───── TEXTO DE LECTURA ─────

Perfecto enemigo
Vivimos, desde hace décadas, una fenomenal expansión del Poder Judicial, un renovado activismo de los jueces. Como señalamos en otros editoriales (1), el origen de esta tendencia se remonta a la construcción del Estado de Bienestar por parte de las socialdemocracias europeas y los populismos latinoamericanos de la posguerra, que sumaron al clásico menú liberal de protección de la libertad en sentido negativo (libertades individuales y propiedad privada) un conjunto de nuevos derechos, denominados sociales, que habilitaron litigios y demandas vinculados a una amplia gama de temas, a los que luego se agregarían los llamados “derechos difusos”, aquellos que no refieren a los individuos sino a la sociedad como un todo (a un ambiente sano, a la cultura, etc.).
Esta tendencia general adquirió especial intensidad en los países de la tercera ola de democratización. Luego de años, y en algunos casos –como España, Portugal y, más entrecortadamente, Argentina– décadas de dictaduras, la sociedad depositaba en los jueces la esperanza de una rápida corrección del autoritarismo del pasado. En Argentina, la refundación democrática de 1983 le dio al Poder Judicial, que a diferencia de otros poderes del Estado conservaba intactos sus recursos institucionales, el impulso necesario para, amparado en esta nueva “cultura de derechos”, ampliar su radio de acción hasta niveles inéditos: hoy lamentamos esta deriva pero uno de los primeros casos positivos de judicialización de la política fue la decisión de un conjunto de magistrados que investigaban el terrorismo de Estado de no respetar los tres niveles de responsabilidad establecidos por Raúl Alfonsín y descender en el escalafón militar, lo que llevó al gobierno a impulsar las leyes de Obediencia Debida y Punto Final para frenarlos.
Si la primera refundación de la justicia argentina fue la de Alfonsín, que incluso le ofreció a Ítalo Luder, su contrincante en las elecciones, la presidencia de la Corte Suprema, la segunda fue la de Néstor Kirchner, que se negó a negociar con la mayoría automática menemista que lo extorsionaba con declarar inconstitucional la pesificación de los depósitos, lo que hubiera puesto en crisis el plan económico, y la fulminó con un discurso, su primero en cadena nacional, y el impulso al juicio político en el Congreso, que se concretó en menos de dos meses.

───── DATOS REGISTRADOS ─────

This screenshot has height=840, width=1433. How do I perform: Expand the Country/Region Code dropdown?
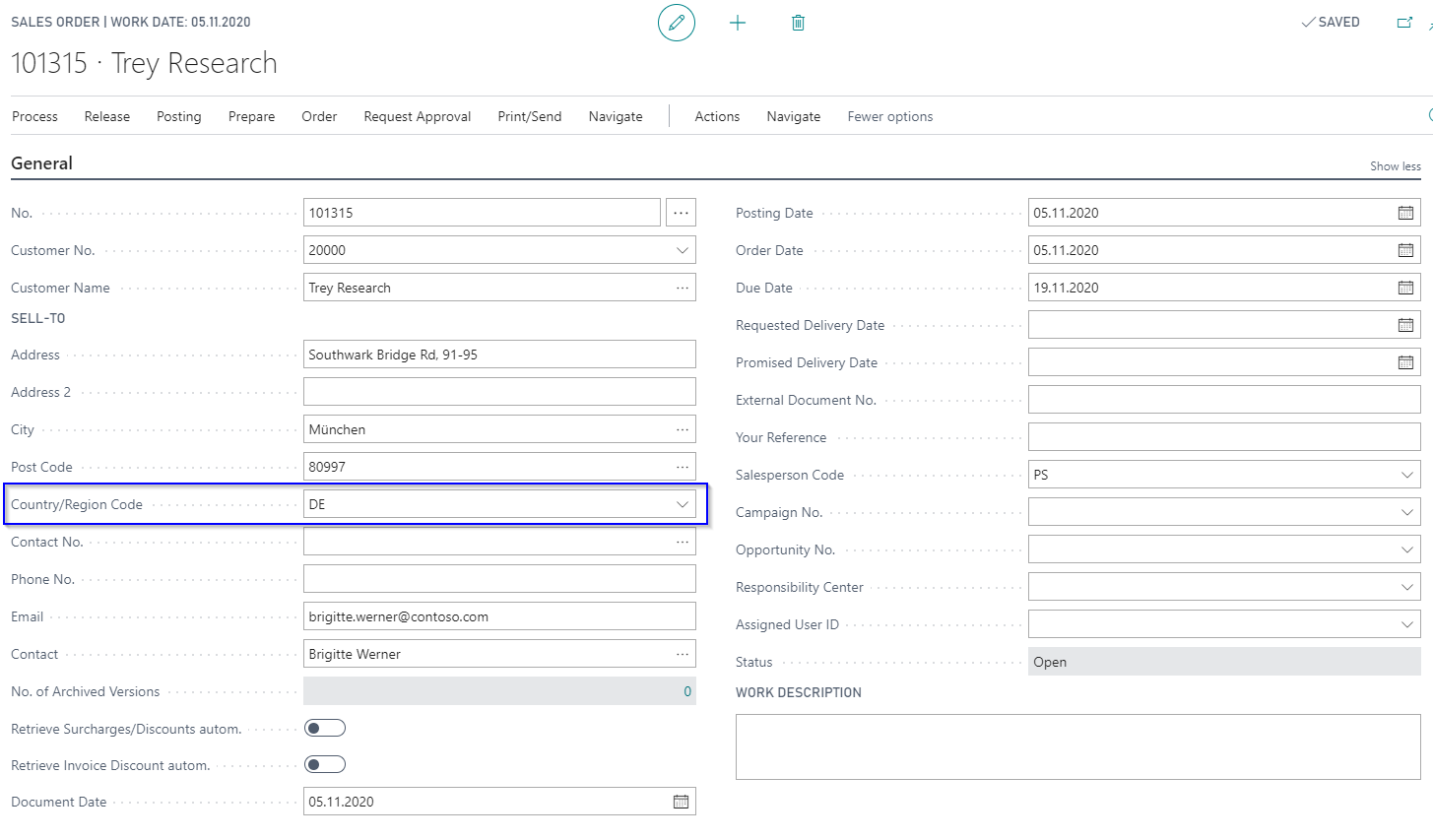point(683,504)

─────

■ **CONSIGNA ESCRITA**
Transcribe del texto sobre el Poder Judicial el fragmento comprendido entre "Perfecto enemigo" y "la cultura, etc.).", ambos incluidos.

■ **EJERCICIO RESUELTO**
Perfecto enemigo
Vivimos, desde hace décadas, una fenomenal expansión del Poder Judicial, un renovado activismo de los jueces. Como señalamos en otros editoriales (1), el origen de esta tendencia se remonta a la construcción del Estado de Bienestar por parte de las socialdemocracias europeas y los populismos latinoamericanos de la posguerra, que sumaron al clásico menú liberal de protección de la libertad en sentido negativo (libertades individuales y propiedad privada) un conjunto de nuevos derechos, denominados sociales, que habilitaron litigios y demandas vinculados a una amplia gama de temas, a los que luego se agregarían los llamados “derechos difusos”, aquellos que no refieren a los individuos sino a la sociedad como un todo (a un ambiente sano, a la cultura, etc.).